For consideration/discussion, below are some clips on this topic from https://en.wikipedia.org/wiki/Electromagnetic_radiation . The bold font attribute was added to call attention to important points.
___________

"According to Maxwell's equations, a spatially varying electric field is always associated with a magnetic field that changes over time. Likewise, a spatially varying magnetic field is associated with specific changes over time in the electric field. In an electromagnetic wave, the changes in the electric field are always accompanied by a wave in the magnetic field in one direction, and vice versa. This relationship between the two occurs without either type field causing the other; rather, they occur together in the same way that time and space changes occur together and are interlinked in special relativity. In fact, magnetic fields may be viewed as relativistic distortions of electric fields, so the close relationship between space and time changes here is more than an analogy. Together, these fields form a propagating electromagnetic wave, which moves out into space and need never again affect the source."
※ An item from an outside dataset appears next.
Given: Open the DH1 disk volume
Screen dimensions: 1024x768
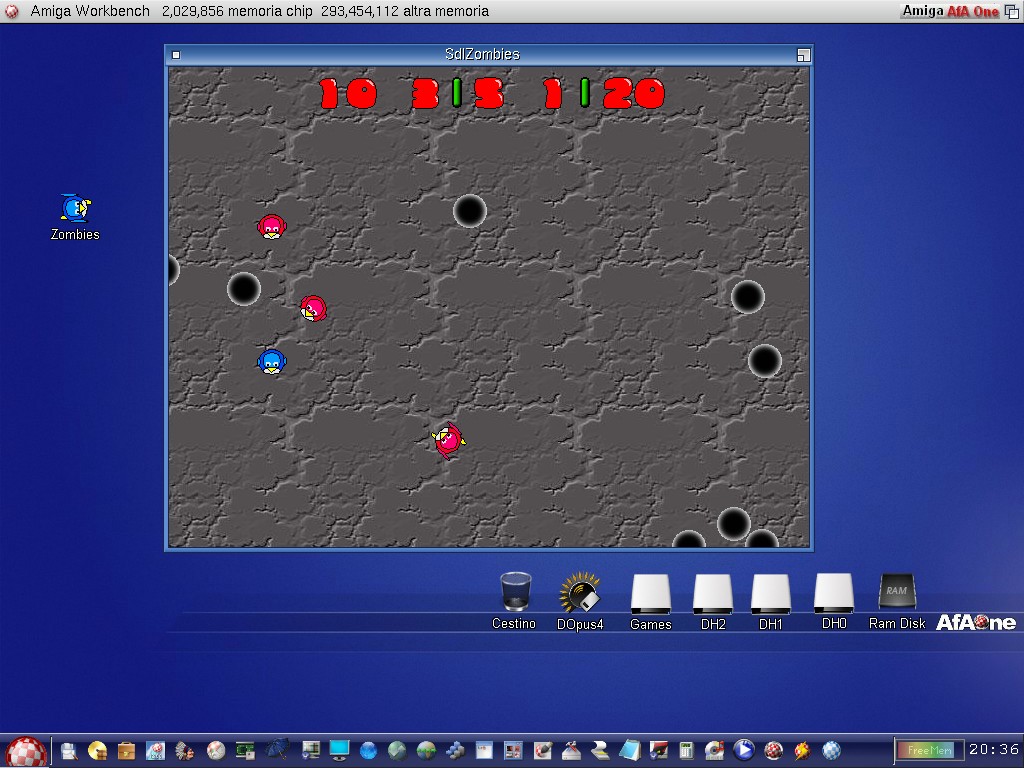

"The electromagnetic waves that compose electromagnetic radiation can be imagined as a self-propagating transverse oscillating wave of electric and magnetic fields. This diagram" (omitted in this post) "shows a plane linearly polarized EMR wave propagating from left to right. The electric field is in a vertical plane and the magnetic field in a horizontal plane. The electric and magnetic fields in EMR waves are always in phase and at 90 degrees to each other."
__________

Therefore all far-field EM radiation (EMR) has a fixed relationship between its E and H fields. Neither field is independent of the other, as was discovered in experience with E-H and "cross-field" antenna concepts.

When r-f voltage and current are in phase at the feedpoint of an antenna, then power factor is 1; all of that r-f power is dissipated in the radiation resistance of that antenna (less wire and other ohmic losses).

For all antenna feedpoint power factors less than unity and for a given applied power, less of that power is radiated as e-m waves. But whatever far-field power that is radiated as e-m waves will always have the same relationship between its E-field and H-field components as described in the clips above.